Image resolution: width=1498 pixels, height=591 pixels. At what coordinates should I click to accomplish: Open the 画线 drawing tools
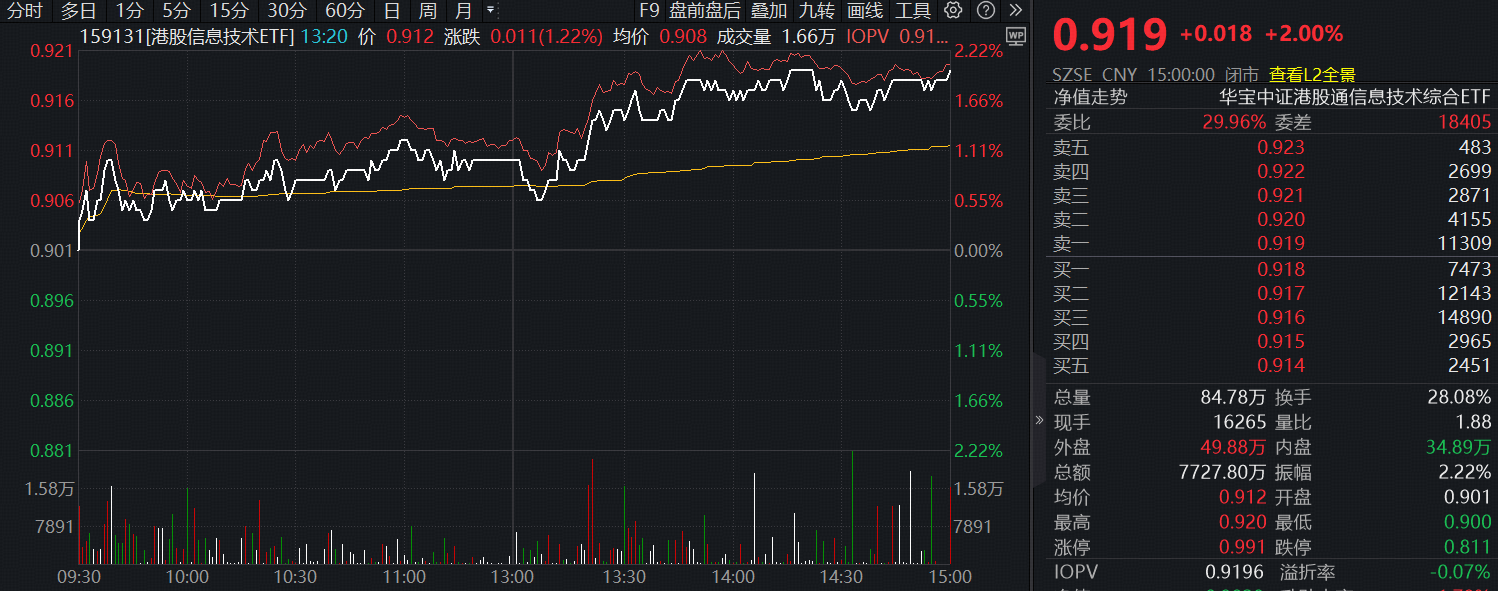[865, 11]
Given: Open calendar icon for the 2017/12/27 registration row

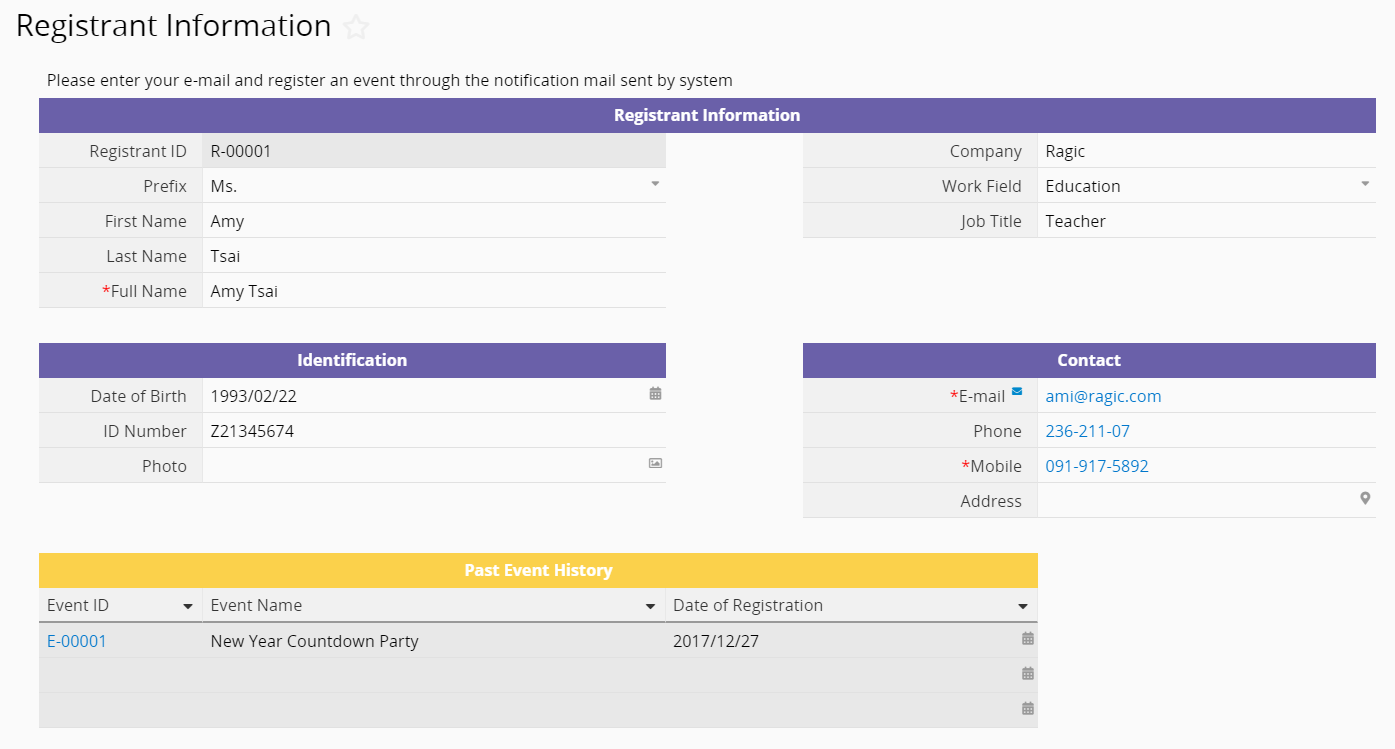Looking at the screenshot, I should pyautogui.click(x=1027, y=638).
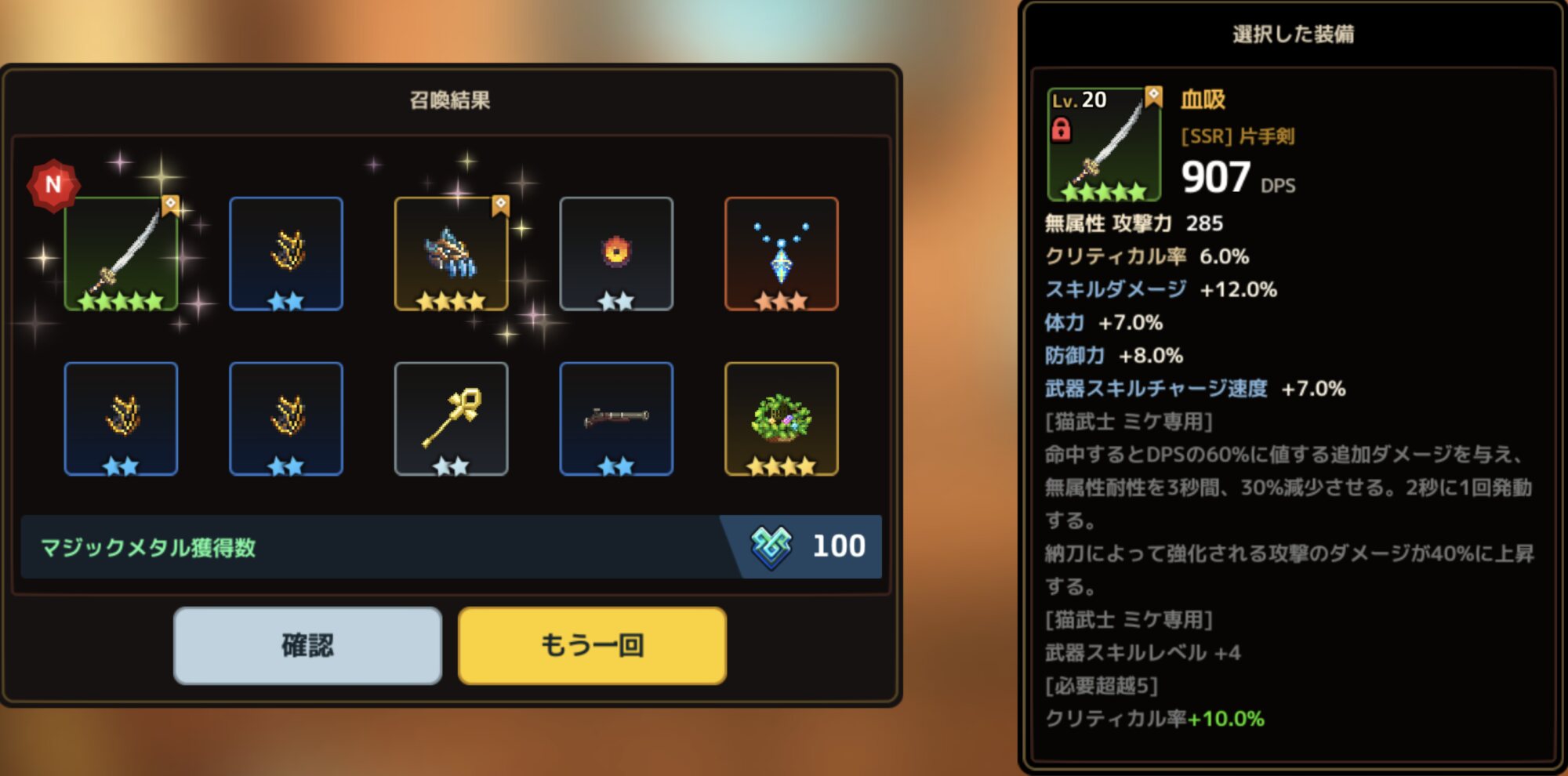Image resolution: width=1568 pixels, height=776 pixels.
Task: Click the three-star blue pendant necklace
Action: point(782,254)
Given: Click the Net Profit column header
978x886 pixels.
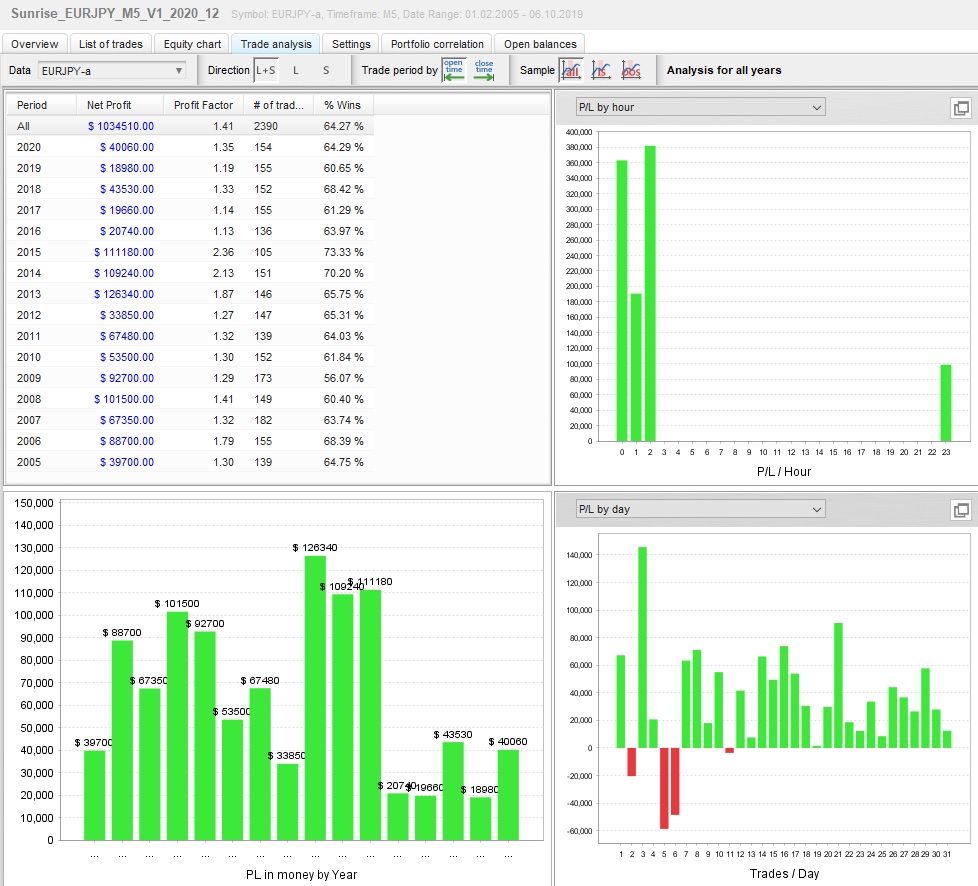Looking at the screenshot, I should click(x=109, y=105).
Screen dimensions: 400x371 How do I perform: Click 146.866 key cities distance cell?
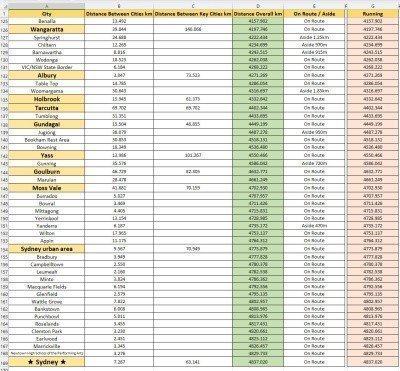coord(193,29)
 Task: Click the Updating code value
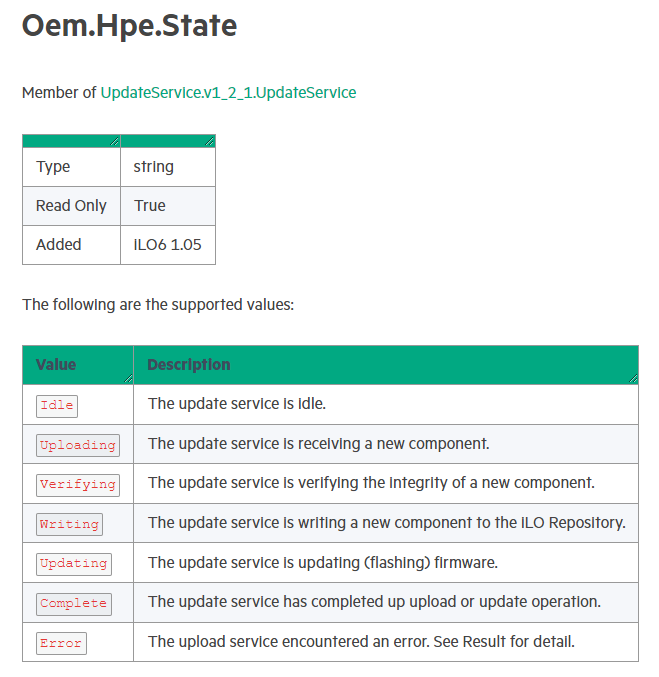73,563
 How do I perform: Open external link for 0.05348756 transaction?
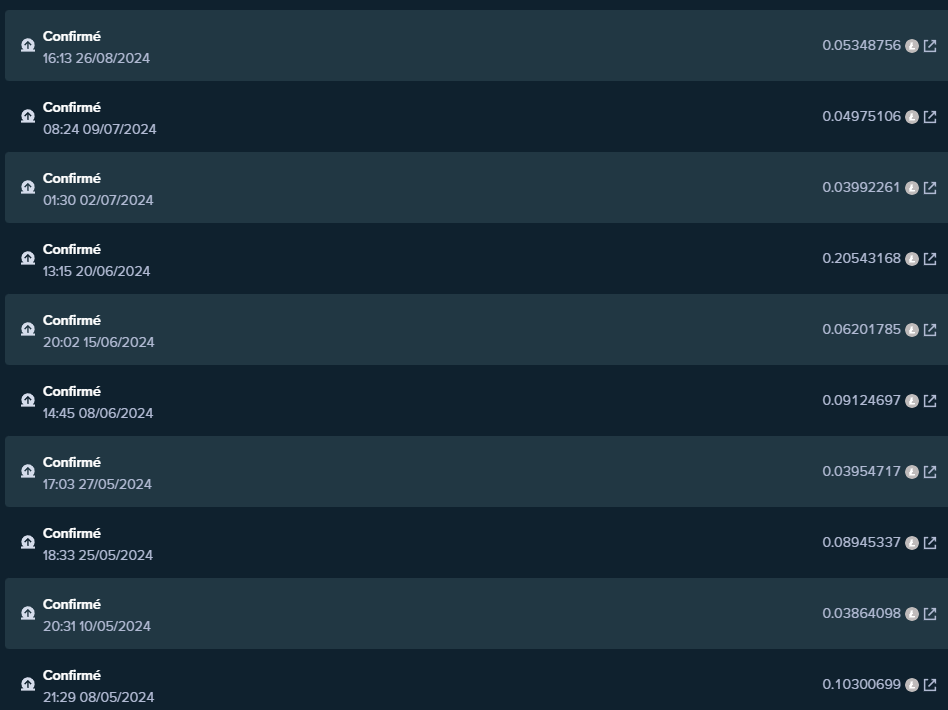click(x=930, y=46)
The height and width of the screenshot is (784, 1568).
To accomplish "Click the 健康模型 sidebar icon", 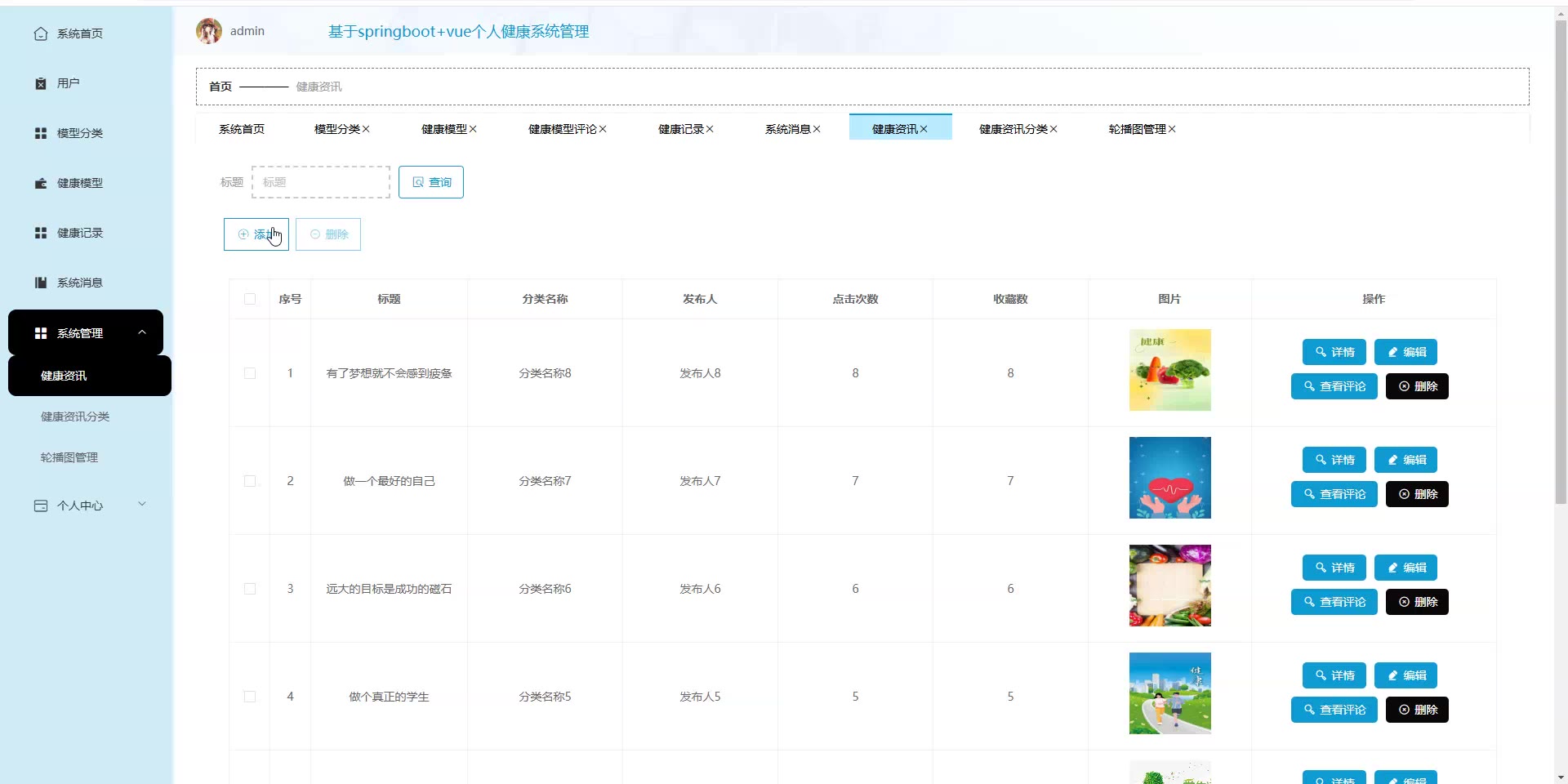I will coord(40,183).
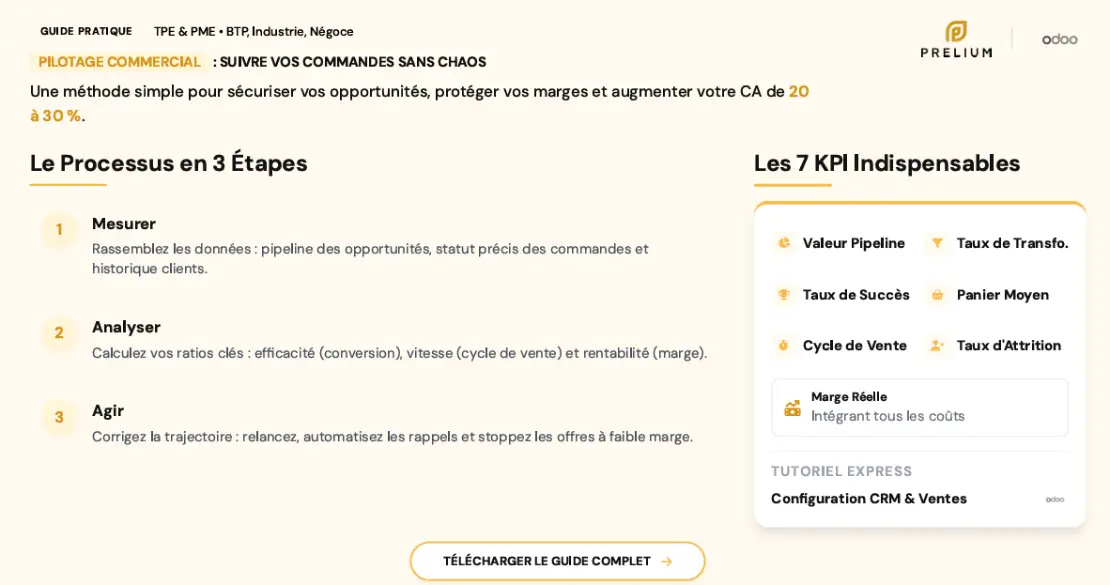This screenshot has width=1110, height=585.
Task: Select step 2 number badge Analyser
Action: [59, 333]
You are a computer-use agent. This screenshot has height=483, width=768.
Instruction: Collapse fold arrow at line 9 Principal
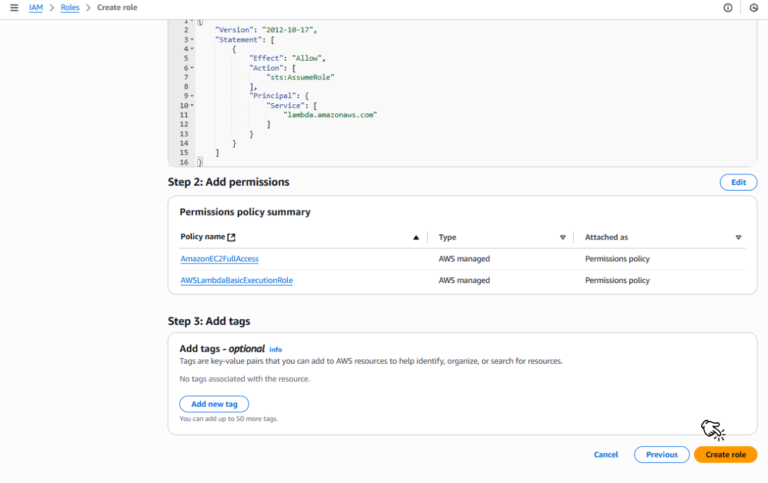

····················

Copy the material from the line with "Screen dimensions: 400x371" up to and including the line with "click(x=930, y=46)", word for word, leaving out the pictures.

Screen dimensions: 400x371 How do I perform: Click 146.866 key cities distance cell?
coord(193,29)
 Task: Click the Updating code value
73,563
 How do I perform: Open external link for 0.05348756 transaction?
click(x=930, y=46)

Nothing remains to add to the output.